#### [Prompt]
Where a line in the listing contains the string "will", copy that line out.

════════════════════

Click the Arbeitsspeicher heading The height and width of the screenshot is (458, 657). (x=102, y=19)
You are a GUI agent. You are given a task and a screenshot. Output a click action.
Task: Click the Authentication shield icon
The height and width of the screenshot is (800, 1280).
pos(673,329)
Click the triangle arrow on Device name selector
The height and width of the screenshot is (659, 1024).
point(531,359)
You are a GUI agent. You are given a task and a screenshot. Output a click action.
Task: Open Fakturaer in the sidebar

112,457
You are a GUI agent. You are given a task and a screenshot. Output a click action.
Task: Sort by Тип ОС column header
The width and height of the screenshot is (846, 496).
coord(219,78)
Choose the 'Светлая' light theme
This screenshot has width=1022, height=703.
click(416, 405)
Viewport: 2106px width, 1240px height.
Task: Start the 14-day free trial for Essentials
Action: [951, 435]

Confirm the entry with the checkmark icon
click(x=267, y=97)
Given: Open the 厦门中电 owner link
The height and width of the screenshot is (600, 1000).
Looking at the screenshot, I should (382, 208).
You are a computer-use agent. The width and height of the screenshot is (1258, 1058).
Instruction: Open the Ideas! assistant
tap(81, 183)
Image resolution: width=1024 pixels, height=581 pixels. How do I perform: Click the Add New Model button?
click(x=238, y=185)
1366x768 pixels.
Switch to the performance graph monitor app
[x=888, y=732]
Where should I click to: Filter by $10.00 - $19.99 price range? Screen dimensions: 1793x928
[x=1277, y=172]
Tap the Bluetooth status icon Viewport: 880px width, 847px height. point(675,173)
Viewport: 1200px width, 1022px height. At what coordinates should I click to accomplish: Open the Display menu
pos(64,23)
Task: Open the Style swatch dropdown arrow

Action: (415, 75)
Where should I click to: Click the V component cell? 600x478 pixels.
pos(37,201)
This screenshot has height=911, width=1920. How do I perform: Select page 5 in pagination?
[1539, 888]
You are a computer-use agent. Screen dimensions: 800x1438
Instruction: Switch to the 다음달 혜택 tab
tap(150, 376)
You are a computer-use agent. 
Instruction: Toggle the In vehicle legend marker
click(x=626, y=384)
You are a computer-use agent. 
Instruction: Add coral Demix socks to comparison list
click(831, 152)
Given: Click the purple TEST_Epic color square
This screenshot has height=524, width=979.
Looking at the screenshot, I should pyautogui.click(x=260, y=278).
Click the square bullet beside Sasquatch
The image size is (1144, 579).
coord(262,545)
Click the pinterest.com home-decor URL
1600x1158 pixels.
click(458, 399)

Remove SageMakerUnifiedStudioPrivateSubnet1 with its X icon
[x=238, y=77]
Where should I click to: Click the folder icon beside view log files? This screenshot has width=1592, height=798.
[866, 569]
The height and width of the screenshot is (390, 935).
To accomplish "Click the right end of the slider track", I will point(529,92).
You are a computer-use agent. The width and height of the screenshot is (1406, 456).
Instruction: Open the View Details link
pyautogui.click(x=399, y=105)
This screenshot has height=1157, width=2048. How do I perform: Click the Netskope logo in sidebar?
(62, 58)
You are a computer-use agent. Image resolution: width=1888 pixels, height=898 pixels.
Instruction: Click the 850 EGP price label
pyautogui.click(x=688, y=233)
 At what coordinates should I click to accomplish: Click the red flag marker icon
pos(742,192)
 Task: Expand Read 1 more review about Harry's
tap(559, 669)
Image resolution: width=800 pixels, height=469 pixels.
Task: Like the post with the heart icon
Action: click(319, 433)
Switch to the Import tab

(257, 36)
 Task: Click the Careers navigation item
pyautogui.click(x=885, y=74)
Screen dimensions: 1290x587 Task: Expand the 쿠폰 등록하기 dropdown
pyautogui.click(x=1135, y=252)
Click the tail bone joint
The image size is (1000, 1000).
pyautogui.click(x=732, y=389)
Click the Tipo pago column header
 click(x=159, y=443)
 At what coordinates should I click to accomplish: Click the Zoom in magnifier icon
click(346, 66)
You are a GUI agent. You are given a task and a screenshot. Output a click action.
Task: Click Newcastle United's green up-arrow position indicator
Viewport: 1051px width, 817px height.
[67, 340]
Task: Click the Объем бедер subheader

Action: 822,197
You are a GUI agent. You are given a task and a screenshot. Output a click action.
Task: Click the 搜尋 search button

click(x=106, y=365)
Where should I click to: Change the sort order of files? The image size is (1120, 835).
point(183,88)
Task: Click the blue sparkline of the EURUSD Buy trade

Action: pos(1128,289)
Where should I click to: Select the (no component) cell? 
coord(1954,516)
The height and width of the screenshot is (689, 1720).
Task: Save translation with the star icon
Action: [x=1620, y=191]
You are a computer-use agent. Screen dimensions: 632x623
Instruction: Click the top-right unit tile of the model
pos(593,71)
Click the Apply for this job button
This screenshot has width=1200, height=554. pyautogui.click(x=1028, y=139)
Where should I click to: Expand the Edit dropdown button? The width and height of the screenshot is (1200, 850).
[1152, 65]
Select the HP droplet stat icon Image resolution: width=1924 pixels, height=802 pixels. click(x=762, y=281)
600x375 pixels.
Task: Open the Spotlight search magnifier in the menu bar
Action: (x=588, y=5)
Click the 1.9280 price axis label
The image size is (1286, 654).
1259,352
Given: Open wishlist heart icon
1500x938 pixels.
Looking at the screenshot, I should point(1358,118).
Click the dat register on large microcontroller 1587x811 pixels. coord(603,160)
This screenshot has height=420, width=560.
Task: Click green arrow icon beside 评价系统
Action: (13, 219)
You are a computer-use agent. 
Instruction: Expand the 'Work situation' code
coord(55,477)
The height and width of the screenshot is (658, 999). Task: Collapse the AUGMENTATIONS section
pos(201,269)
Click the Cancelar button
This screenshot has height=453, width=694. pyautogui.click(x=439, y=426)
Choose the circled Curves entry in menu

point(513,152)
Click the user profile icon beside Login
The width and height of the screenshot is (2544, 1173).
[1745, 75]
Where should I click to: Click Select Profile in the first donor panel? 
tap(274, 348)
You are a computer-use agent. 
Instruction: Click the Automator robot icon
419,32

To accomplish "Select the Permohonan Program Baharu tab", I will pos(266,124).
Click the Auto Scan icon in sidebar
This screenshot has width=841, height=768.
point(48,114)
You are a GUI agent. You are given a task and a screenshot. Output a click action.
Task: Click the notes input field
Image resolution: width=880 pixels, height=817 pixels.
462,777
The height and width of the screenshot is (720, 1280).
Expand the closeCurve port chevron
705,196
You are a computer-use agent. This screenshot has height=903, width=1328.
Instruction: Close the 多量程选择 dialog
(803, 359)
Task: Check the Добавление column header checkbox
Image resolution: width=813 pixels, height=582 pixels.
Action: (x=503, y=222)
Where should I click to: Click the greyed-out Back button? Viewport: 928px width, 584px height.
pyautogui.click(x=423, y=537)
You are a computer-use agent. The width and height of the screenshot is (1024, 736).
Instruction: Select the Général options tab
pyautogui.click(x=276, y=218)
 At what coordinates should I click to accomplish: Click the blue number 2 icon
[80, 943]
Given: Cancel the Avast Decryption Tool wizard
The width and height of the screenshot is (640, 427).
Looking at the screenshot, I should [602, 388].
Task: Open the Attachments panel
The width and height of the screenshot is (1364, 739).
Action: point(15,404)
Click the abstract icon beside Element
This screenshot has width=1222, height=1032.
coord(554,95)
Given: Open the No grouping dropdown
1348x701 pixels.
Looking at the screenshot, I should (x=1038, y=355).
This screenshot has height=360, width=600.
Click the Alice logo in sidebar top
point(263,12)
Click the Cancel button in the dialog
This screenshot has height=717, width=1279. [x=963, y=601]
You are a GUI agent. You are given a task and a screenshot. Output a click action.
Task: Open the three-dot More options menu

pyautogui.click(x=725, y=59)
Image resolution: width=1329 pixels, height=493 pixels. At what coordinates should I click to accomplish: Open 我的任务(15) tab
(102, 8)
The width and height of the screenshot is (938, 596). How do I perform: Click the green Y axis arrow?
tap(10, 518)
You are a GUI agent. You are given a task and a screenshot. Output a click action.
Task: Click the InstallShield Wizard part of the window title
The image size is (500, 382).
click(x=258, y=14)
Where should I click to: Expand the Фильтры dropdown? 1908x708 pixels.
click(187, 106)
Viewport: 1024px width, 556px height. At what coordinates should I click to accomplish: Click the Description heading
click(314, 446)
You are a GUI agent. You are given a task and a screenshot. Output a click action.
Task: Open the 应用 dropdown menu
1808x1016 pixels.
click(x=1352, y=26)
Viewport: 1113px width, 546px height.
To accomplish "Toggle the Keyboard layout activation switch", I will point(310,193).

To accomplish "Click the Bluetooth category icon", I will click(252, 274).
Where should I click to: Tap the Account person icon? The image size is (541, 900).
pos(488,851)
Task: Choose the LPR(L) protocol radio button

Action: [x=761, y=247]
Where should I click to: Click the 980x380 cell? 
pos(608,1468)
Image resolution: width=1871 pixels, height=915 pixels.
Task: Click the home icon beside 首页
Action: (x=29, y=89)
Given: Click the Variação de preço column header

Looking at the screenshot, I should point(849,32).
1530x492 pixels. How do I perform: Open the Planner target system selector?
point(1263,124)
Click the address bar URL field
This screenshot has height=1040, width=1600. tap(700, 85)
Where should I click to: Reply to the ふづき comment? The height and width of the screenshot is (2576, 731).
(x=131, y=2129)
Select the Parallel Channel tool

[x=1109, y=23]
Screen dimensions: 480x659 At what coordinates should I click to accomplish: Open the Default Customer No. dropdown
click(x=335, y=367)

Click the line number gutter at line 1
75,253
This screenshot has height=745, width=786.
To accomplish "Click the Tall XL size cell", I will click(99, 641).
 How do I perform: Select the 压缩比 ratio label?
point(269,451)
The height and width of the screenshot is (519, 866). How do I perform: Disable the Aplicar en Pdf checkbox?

════════════════════

#### [Answer box]
To accomplish "Click the right end of the slider track", I will point(529,92).
To accomplish "Select the Permohonan Program Baharu tab", I will pos(266,124).
To accomplish "Toggle the Keyboard layout activation switch", I will point(310,193).
To accomplish "Click the Bluetooth category icon", I will click(252, 274).
To accomplish "Click the Tall XL size cell", I will click(99, 641).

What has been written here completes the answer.